May 26th, 2011
Admit it…you wanted to see if I was talking about The Tech Guru’s manhood, didn’t you?
Sorry, folks. Catch me when I’m drunk and I’ll go into graphic detail, but for now…no.
What I am talking about – and I shock myself with this one – is the whole Kim Kardashian/Kris Humphries engagement thing.
I can’t really fathom following people who are famous for being followed by a lot of people, so I’ve never really gotten into the Kardashian clan, and try to ignore them as much as the media will allow me to.

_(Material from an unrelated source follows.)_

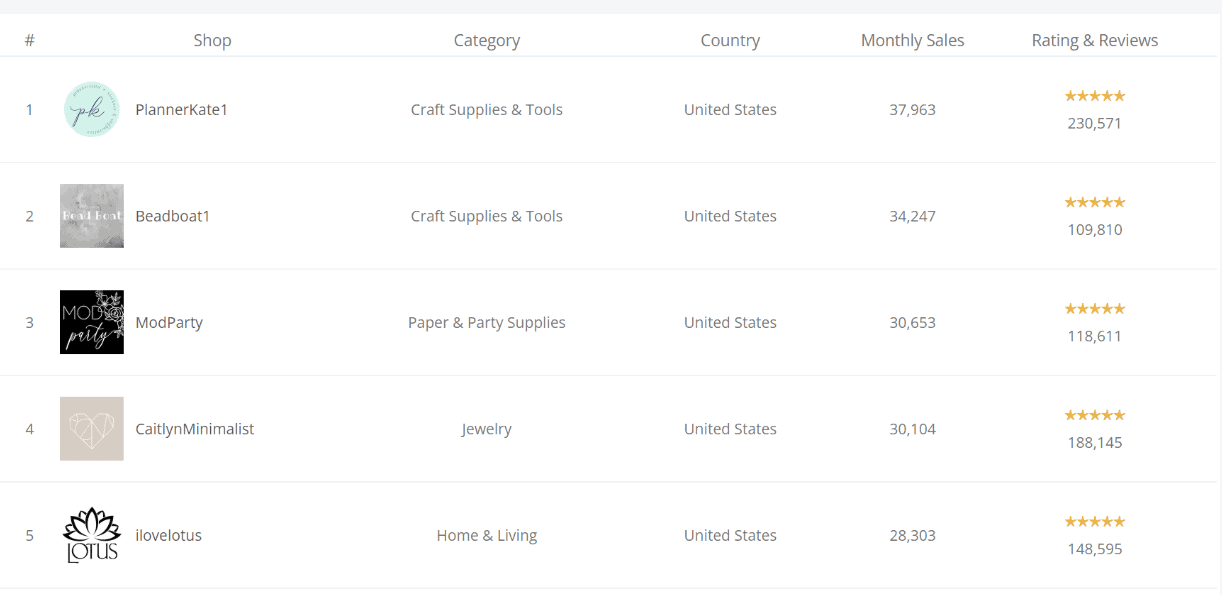Select the Jewelry category for CaitlynMinimalist
The height and width of the screenshot is (595, 1222).
click(487, 428)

But of course there are times when the antics and shenanigans and the constant blather about Kim Kardashian’s ass seeps into the quietude of my world, and I actually have to think about them and how shallow and stupid it all is for more than 2 minutes.
Case in point: KH getting engaged to KK.
First of all, he’s an idiot. Did he not check out the Khloe Kardashian pre-nup? (yes, another instance in which I had to pay attention). Lifelong tickets to the Lakers game, even if they divorce? Really? I mean, these marriages seem to be more about let-me-get-all-the-shit-I-can than love.
So finally, some sports star finally proposes to her, and all she AND he can talk about, is how BIG the ring is.
It’s like 22 carats or something and cost enough to feed a small village in Africa for a year or more, I swear.
And all the commentary I’ve read from her runs along the lines of, oh, it’s so BIG, I love it.
And he, dumb ass that he is, also made a comment that he wanted it to be HUGE.
And this is all I’m reading, how big the ring is, how they wanted it to be different from Khloe’s (read: better) and here’s what I’m thinking as I’m reading all of this chatter they’re both putting down about the ring and the ring and it’s big and the ring:
do these two idiots LOVE each other? Maybe a little?
Maybe the media is playing editorial doctor with the comments, I don’t know, but I didn’t see a word about how excited they are to be together, or how much they love each other, or anything remotely like that. The two of them are like 2 planets circling the their sun, which in this case happens to be –
They should make another movie. Two idiots transfixed on a 22 carat diamond ring that sucks them into a black hole.
Now I suppose we’ll be bombarded with all the blah blah blah about her wedding dress and when they’ll have kids. Because I really care.
And for the record, that is NOT her ring up there, as I’m sure you guessed. (It’s not mine either, if you’re wondering.) Hers is WAY bigger. It’s just…SO BIG! It’s so big, it’s so big, it’s so big…oh.. oh…oh!
I’m going to go have a cigarette now.